Further evidence to support this theory can be seen in the tipped layers at the base of the cliffs on either side of the "funnel," which Dr. Brown shows clearly in his Figure 120 and explains in the caption beneath.

The reader is invited to compare all the possible explanations for the very distinctive series of geological phenomena surrounding Marble Canyon and its barbed canyons.  Ask yourself which explanation does the best job of accounting for the truly bizarre features of these barbed canyons, the size and shape of the funnel itself, and the dramatic upward-arching of the layers in the cliffs that form the sides of the funnel.

Note that even if the reader decides that the uniformitarian explanation does a better job (and I personally think that would be a dubious conclusion), that still leaves the mystery of the Grand Canyon's pathway through the Kaibab Plateau to explain, as well as the origin of the Little Colorado River and its own (less distinctive) funnel region.  These geological features are comprehensively explained by the hydroplate theory account, but not by the conventional explanation for the barbed canyons.

I believe that the fantastic barbed canyons of the Marble Canyon region of the Grand Canyon complex are an often-overlooked but extremely powerful argument in support of Dr. Brown's theory.  

Were the strata of the earth laid down all at once, or over hundreds of millions of years?

I recently received Dr. Walt Brown's Christmas letter, and as always it is filled with remarkable insights, as well as some updates and new photographs and diagrams that are going into his newest edition of his comprehensive book on his hydroplate theory, In the Beginning: Compelling Evidence for Creation and the Flood.

One of the updated photos is a very recent picture of the strata of the Grand Canyon, taken just after Thanksgiving of this year, and showing his two grandsons standing next to a quartzite block embedded in the layers of the Grand Canyon -- a quartzite block that acts as a very important clue about the strata that geologists use to try to understand the ancient history of our globe and its geological features.

That updated photo of the quartzite block can be seen on this page of Dr. Brown's hydroplate theory book, which he graciously makes available for free to everyone online in its entirety.  The photo is labeled "Figure 1" and it shows the location of the quartzite block in the wall of the Grand Canyon (the image to the left) as well as a close-up of the block and the strata around it.

The reason this block, which Dr. Brown estimates to weigh between five and ten tons, is so significant is the fact that it is made of quartzite from the strata of the Grand Canyon below the "Great Unconformity" which are usually designated as the "Pre-Cambrian" strata, but this huge block is embedded in the layers above the unconformity, which geologists say formed about a billion years later!  Further, as the interested reader can easily see by looking at the close-up of the block in the "later" strata, the layers around the block are clearly deformed in smooth-flowing lines around the mighty block, almost as if these layers were soft and pliant when the block was in their midst, and then hardened later!

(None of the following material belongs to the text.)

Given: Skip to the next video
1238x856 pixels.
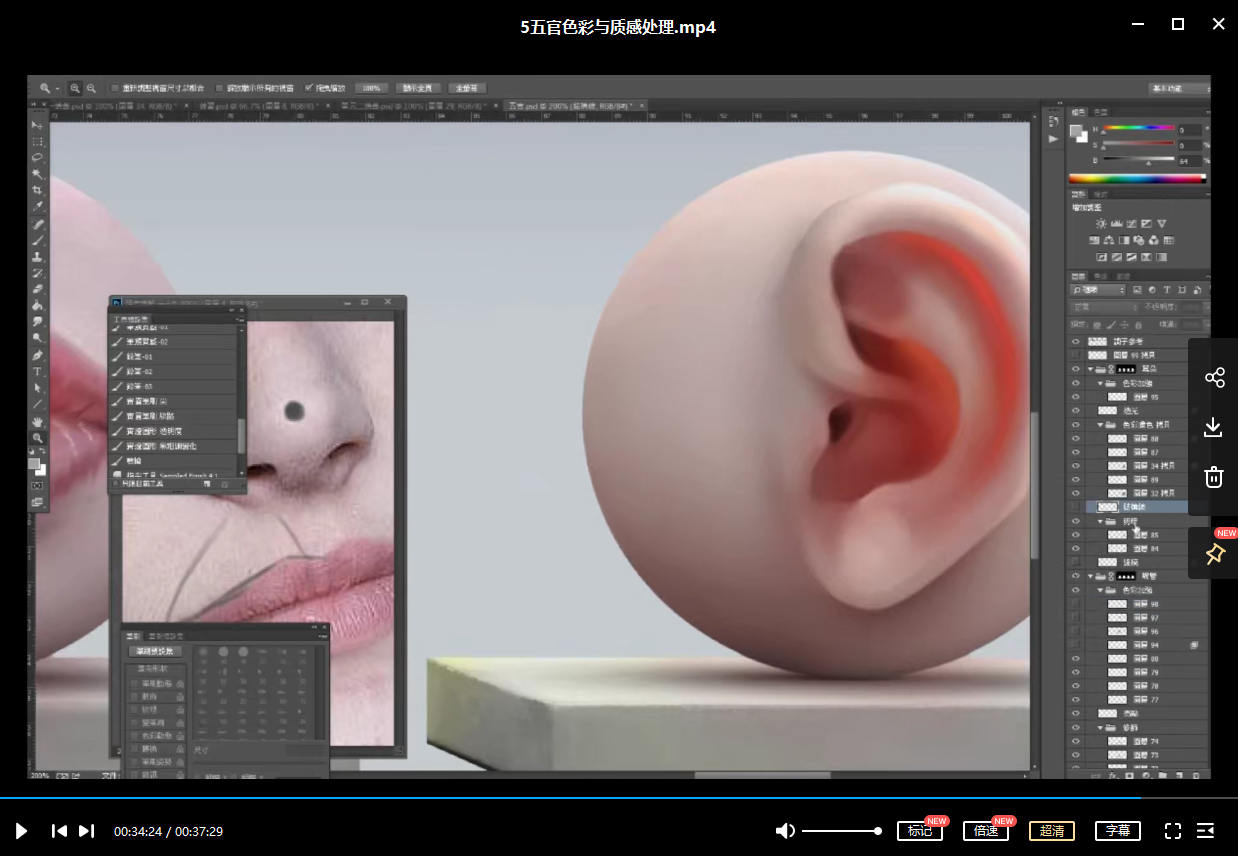Looking at the screenshot, I should click(x=87, y=831).
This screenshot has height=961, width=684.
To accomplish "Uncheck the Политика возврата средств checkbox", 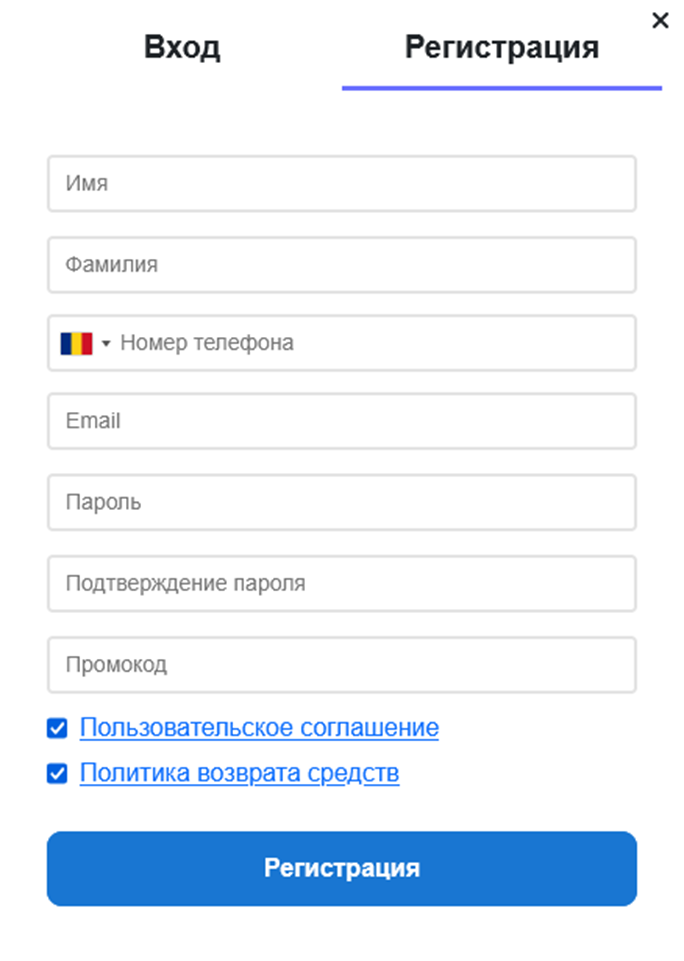I will (x=57, y=773).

But such a suggestion, that the layers were all soft and pliable, goes against all the assumptions upon which modern geology and stratigraphy are founded!  Conventional geologists confidently tell us that the various layers of the Grand Canyon (and all the other layers found in the geological strata around the world) were laid down over many millions of years.  In fact, they will tell you with great precision the date range of each of the layers of the Grand Canyon -- you can see them in this previous discussion in a blog post entitled "The Strata and the Great Flood."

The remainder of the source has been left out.